Actions to take:
1. From the aquarium algae thread, quote the passage between "I have been" and "advice is appreciated.", inclusive.
2. Answer these questions using the aquarium algae thread:
(a) What colors are the two sets of lights on the tank?
(b) What does the tank currently hold besides the fish, according to the first post?
(c) On which plant did Fishy Bob have a small algae problem?
3. Carry on the aquarium algae thread from the point where the text stops.

------ Provided passage

# Question on lighting, plants, and ridding of algae?



## Kyo121 (Sep 25, 2012)

So I have my new tank set up. I originally got it and it was a salt water tank. after cleaning and getting it ready I have moved fish in to it and things seem to be going well.....until I got a algae problem of the green hair variety. 

I have been looking up ways to get rid of it or keep it under control because its very hard to get rid of. Lighting had come up numerous times either too much or too little light will help kill the algae. Then a thought occured;

This was built to be a reef tank.

I looked and sure enough one set of the lights are white the other are blue. I don't know how to test or check to tell you spectrum numbers but I am curious on what I should do about the lighting in this situation.

I would like to put more plants in to the tank as i heard this will keep algae down but I also want to get rid of the green hair algae starting to plague my tank.

The tank currently has one moss ball (marimo) just rolling around in there so I am at a loss on what to do. any advice is appreciated.


----------



## Fishy Bob (Oct 22, 2012)

I do not know of anything to get rid of algea on plants without damage, besides Otto's and Seachem Flourish Excel. I do not own otto's but had a small algea problem on my amazon sword ( black variety, whatever it is) and within a day saw results. I bought it for plant food, but algea control is a secondary function that is does not boast but all reviews for it say it controls other peoples algea too!! Ive actually only had it for maybe 5 days to a week now and see almost no algea on my sword that had it for a few months now


----------



## Kyo121 (Sep 25, 2012)

Fishy Bob said:


> I do not know of anything to get rid of algea on plants without damage, besides Otto's and Seachem Flourish Excel. I do not own otto's but had a small algea problem on my amazon sword ( black variety, whatever it is) and within a day saw results. I bought it for plant food, but algea control is a secondary function that is does not boast but all reviews for it say it controls other peoples algea too!! Ive actually only had it for maybe 5 days to a week now and see almost no algea on my sword that had it for a few months now


the algae is on the decorations and glas and not actually on the plant. the algae itself is green hair algae and I want to know a good way of getting rid of it. I read somewhere that ghost shrimp eat it but i am curious on how effective that is or wise in my kind of tank


----------



## Fishy Bob (Oct 22, 2012)

Well it would work on algea no matter the object. Excel, from what i read gets rid of that green kind as well. It is safe and good for your plants since it is plant food with a side effect of algea control. Its up to you though, just an idea...


----------



## Kyo121 (Sep 25, 2012)

Fishy Bob said:


> Well it would work on algea no matter the object. Excel, from what i read gets rid of that green kind as well. It is safe and good for your plants since it is plant food with a side effect of algea control. Its up to you though, just an idea...

------------
------ Records supplied

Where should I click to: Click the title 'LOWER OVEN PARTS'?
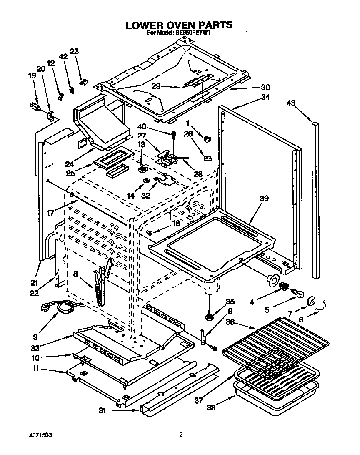tap(179, 25)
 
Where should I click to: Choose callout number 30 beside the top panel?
tap(265, 87)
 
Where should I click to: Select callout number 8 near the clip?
tap(75, 275)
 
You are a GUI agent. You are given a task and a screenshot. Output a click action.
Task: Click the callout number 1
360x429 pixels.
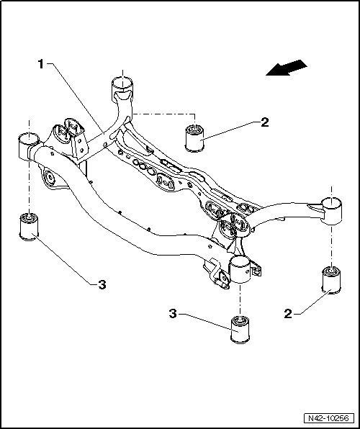click(40, 64)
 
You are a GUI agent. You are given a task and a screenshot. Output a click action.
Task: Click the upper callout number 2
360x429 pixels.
click(265, 122)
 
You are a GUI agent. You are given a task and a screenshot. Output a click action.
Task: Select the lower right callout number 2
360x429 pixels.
click(288, 314)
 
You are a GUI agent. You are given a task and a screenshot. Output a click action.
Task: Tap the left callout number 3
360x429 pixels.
click(102, 285)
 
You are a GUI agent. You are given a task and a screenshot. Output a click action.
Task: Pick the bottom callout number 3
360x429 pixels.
click(173, 314)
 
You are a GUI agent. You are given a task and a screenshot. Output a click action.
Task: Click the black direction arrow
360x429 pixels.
click(287, 68)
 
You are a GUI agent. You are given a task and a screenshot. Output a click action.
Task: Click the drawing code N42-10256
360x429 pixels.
click(328, 418)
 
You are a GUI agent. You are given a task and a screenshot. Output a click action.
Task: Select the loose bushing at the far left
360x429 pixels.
click(29, 227)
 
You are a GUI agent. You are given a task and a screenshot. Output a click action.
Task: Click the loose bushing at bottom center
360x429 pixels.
click(240, 329)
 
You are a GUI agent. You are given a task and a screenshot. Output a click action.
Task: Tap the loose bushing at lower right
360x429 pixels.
click(331, 280)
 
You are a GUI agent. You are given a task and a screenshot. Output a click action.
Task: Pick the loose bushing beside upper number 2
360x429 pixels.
click(194, 137)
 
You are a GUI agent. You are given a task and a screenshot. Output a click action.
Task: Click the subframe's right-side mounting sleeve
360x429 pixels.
click(331, 211)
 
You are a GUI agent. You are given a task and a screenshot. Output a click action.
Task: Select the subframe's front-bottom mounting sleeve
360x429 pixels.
click(240, 269)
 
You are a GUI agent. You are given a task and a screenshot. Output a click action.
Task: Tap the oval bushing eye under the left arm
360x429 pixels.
click(50, 178)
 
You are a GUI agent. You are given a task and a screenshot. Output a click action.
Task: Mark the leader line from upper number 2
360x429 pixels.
click(230, 131)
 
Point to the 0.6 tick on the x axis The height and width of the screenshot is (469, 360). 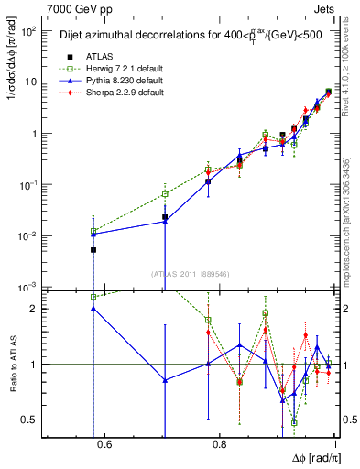click(104, 445)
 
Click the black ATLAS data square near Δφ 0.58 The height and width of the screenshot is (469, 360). click(93, 249)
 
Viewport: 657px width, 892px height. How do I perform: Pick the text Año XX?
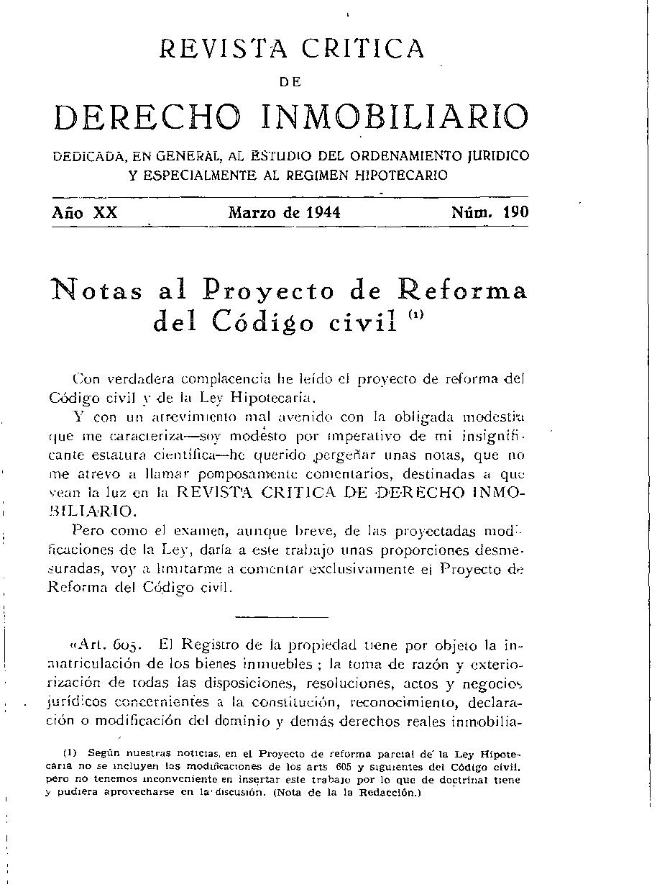84,213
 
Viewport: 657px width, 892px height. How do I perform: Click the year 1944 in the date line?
321,213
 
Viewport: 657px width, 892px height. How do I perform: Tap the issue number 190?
515,212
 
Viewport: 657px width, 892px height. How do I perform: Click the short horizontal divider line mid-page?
281,617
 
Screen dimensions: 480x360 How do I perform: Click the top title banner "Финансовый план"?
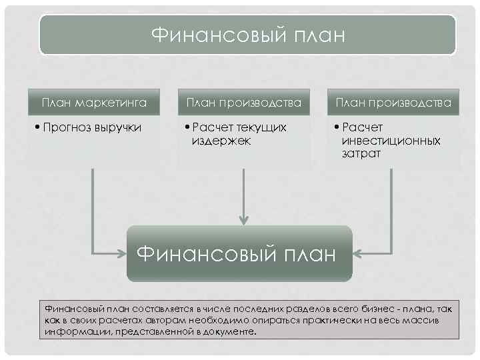tap(248, 35)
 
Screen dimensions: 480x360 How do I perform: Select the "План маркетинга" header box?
tap(94, 103)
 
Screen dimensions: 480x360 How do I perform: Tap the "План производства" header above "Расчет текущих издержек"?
tap(244, 103)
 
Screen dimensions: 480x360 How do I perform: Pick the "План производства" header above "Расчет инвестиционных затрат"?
tap(393, 103)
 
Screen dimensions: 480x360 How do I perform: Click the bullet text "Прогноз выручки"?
tap(92, 127)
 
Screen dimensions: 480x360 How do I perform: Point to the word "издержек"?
tap(222, 141)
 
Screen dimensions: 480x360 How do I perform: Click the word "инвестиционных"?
tap(391, 141)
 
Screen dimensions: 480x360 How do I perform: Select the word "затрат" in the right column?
tap(361, 154)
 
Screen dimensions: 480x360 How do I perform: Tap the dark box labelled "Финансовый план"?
tap(239, 253)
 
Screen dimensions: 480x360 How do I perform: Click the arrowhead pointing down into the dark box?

------------

Per-task outputs:
1.
I have been looking up ways to get rid of it or keep it under control because its very hard to get rid of. Lighting had come up numerous times either too much or too little light will help kill the algae. Then a thought occured;

This was built to be a reef tank.

I looked and sure enough one set of the lights are white the other are blue. I don't know how to test or check to tell you spectrum numbers but I am curious on what I should do about the lighting in this situation.

I would like to put more plants in to the tank as i heard this will keep algae down but I also want to get rid of the green hair algae starting to plague my tank.

The tank currently has one moss ball (marimo) just rolling around in there so I am at a loss on what to do. any advice is appreciated.

2.
(a) One set is white and the other is blue.
(b) One moss ball (marimo).
(c) An amazon sword (the black variety).

3.
I am worried about the reaction the algecide might have on the fish. some fish just can't take it. I don't want to kill the fish in the process of ridding myself of just some annoying algae.


----------



## Fishy Bob (Oct 22, 2012)

Oh it is nothing like that, again they dont say it removes algea, it just does. It is very safe for fish and havent heard of it hurting fish, unless you overdose, which doing that with anything hurts the fish. I put it in both tanks and watched my fish as i always do after introducing something new. They showed no signs of breathing harder, and had normal activity and eating habits. I have 5 plecos, numerous types of cory's, a couple type of loaches, angel fish, betta. The things is most of them fish are most sensative to water issues being scaleless and again i had no issue. I dont want you to hurt your fish either and if you wanna go another route ottos are great for algea and totally harmless to fish. I just said excel since you have live plants and excel is GREAT for them. I have swords and anarchnis (however you spell it, lol) and they took of like i gave them steroids. One of my amazons was showing clear leafs and getting holes and has now already showed signs of repair. This is just carbon for your plants basically and an alternative to the expensive co2 set ups. I suggest no matter how hard somebody suggest something you shouldlook it up and make the final call yourself. Even if you go and try something else and it dont work you can try it, it is just an option and as long as your algea isnt very bad you got time to work it out so that you bring no harm to your fish.

BTW you can always remove the objects and scrub them with a toothbrush and use a magnet cleaner for the glass


----------



## Kyo121 (Sep 25, 2012)

I'll check it out. other then that does anyone know of fish or snails that might have a appetite for that kind of algae. i'm starting to think about trading my barbs in for something because they are a tad aggressive to the smaller survivors of my tank disaster


----------



## clep.berry (Mar 4, 2012)

You don't mention if you have a planted tank or not. If it's not a planted tank, there's no need to run powerful lighting as all this will do is grow algae.
The right kind of lights does help and goes hand in hand for the photoperiod, CO2 fertilizers and nutrients in a planted tank. This needs to be balanced for you to have reduced algae growth.
Eliminating algae with excel is tricky and likely to be a recurring event considering that you have not found the root of the algae issue - you can however inject the excel into an inverted tub to increase your normal dose of excel locally so as to treat "topically".
Decorations you can also remove and treat with vinegar.
There's also no mention of what fish you have in the tank it could be a matter of also increasing water changes to keep excess nutrients in check!
cb


----------



## dalfed (Apr 8, 2012)

Scrub the algae out add the plants you want to add and the algae should not return as strong. Once you have other plants in your tank especially fast growing nutrient sucking plants they will out compete the algae. The easiest way to get rid of the algae you have now is a lil elbow grease on the tank and take out the ornaments and wash them in a bleach solution then rinse them well and put them back in.


----------



## majerah1 (Oct 29, 2010)

Exactly as Clep said. You need to balance things to keep the algae down.


----------



## Fishy Bob (Oct 22, 2012)

Ive seen very balanced tanks get algea issues...... Heard of many more than that.


----------



## clep.berry (Mar 4, 2012)

Bob,
the definition of balance here is that there is no algae - hence all tanks that you have seen that have algae are by definition unbalanced.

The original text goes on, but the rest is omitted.